▶ [REQUIRED ACTION]: What is needed is an exact copy of all the lines below.

▶ [MATERIAL FOR THIS TASK]:
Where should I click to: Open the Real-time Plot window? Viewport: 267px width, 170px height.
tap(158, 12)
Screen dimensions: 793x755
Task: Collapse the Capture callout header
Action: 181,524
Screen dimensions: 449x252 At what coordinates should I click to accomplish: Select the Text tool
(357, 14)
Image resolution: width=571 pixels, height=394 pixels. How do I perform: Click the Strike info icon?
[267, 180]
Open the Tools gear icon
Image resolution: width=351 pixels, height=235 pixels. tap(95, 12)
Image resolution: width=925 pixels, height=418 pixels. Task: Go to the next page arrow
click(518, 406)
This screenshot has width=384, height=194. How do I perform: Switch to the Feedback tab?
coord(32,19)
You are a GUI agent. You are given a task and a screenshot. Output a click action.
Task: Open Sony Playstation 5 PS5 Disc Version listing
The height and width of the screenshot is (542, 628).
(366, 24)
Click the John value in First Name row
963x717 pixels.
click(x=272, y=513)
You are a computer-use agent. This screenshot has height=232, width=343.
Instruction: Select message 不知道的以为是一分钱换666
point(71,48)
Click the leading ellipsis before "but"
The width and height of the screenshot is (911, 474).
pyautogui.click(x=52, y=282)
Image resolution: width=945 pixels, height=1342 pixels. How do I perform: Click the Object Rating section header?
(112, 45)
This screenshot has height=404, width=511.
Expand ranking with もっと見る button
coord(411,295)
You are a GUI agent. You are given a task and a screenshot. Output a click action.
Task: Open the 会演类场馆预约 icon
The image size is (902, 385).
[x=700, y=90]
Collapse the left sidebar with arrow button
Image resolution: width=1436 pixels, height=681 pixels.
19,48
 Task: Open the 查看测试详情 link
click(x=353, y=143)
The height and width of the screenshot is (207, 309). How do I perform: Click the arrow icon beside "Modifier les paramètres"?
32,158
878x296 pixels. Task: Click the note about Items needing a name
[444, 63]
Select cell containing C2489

▶ [WRITTEN SOLUTION]:
Where should I click to: Open the Real-time Plot window? Viewport: 267px width, 170px height.
tap(158, 12)
Screen dimensions: 793x755
Task: Collapse the Capture callout header
Action: 181,524
Screen dimensions: 449x252 At what coordinates should I click to accomplish: Select the Text tool
(357, 14)
Image resolution: width=571 pixels, height=394 pixels. How do I perform: Click the Strike info icon?
[267, 180]
Open the Tools gear icon
Image resolution: width=351 pixels, height=235 pixels. tap(95, 12)
Image resolution: width=925 pixels, height=418 pixels. Task: Go to the next page arrow
click(518, 406)
This screenshot has width=384, height=194. How do I perform: Switch to the Feedback tab?
coord(32,19)
You are a GUI agent. You are given a task and a screenshot. Output a click action.
Task: Open Sony Playstation 5 PS5 Disc Version listing
The height and width of the screenshot is (542, 628).
(366, 24)
Click the John value in First Name row
963x717 pixels.
click(x=272, y=513)
You are a computer-use agent. This screenshot has height=232, width=343.
Instruction: Select message 不知道的以为是一分钱换666
point(71,48)
Click the leading ellipsis before "but"
The width and height of the screenshot is (911, 474).
pyautogui.click(x=52, y=282)
Image resolution: width=945 pixels, height=1342 pixels. How do I perform: Click the Object Rating section header?
(112, 45)
This screenshot has height=404, width=511.
Expand ranking with もっと見る button
coord(411,295)
You are a GUI agent. You are given a task and a screenshot. Output a click action.
Task: Open the 会演类场馆预约 icon
The image size is (902, 385).
[x=700, y=90]
Collapse the left sidebar with arrow button
Image resolution: width=1436 pixels, height=681 pixels.
19,48
 Task: Open the 查看测试详情 link
click(x=353, y=143)
The height and width of the screenshot is (207, 309). How do I perform: Click the arrow icon beside "Modifier les paramètres"?
32,158
878x296 pixels. Task: Click the note about Items needing a name
[444, 63]
Select cell containing C2489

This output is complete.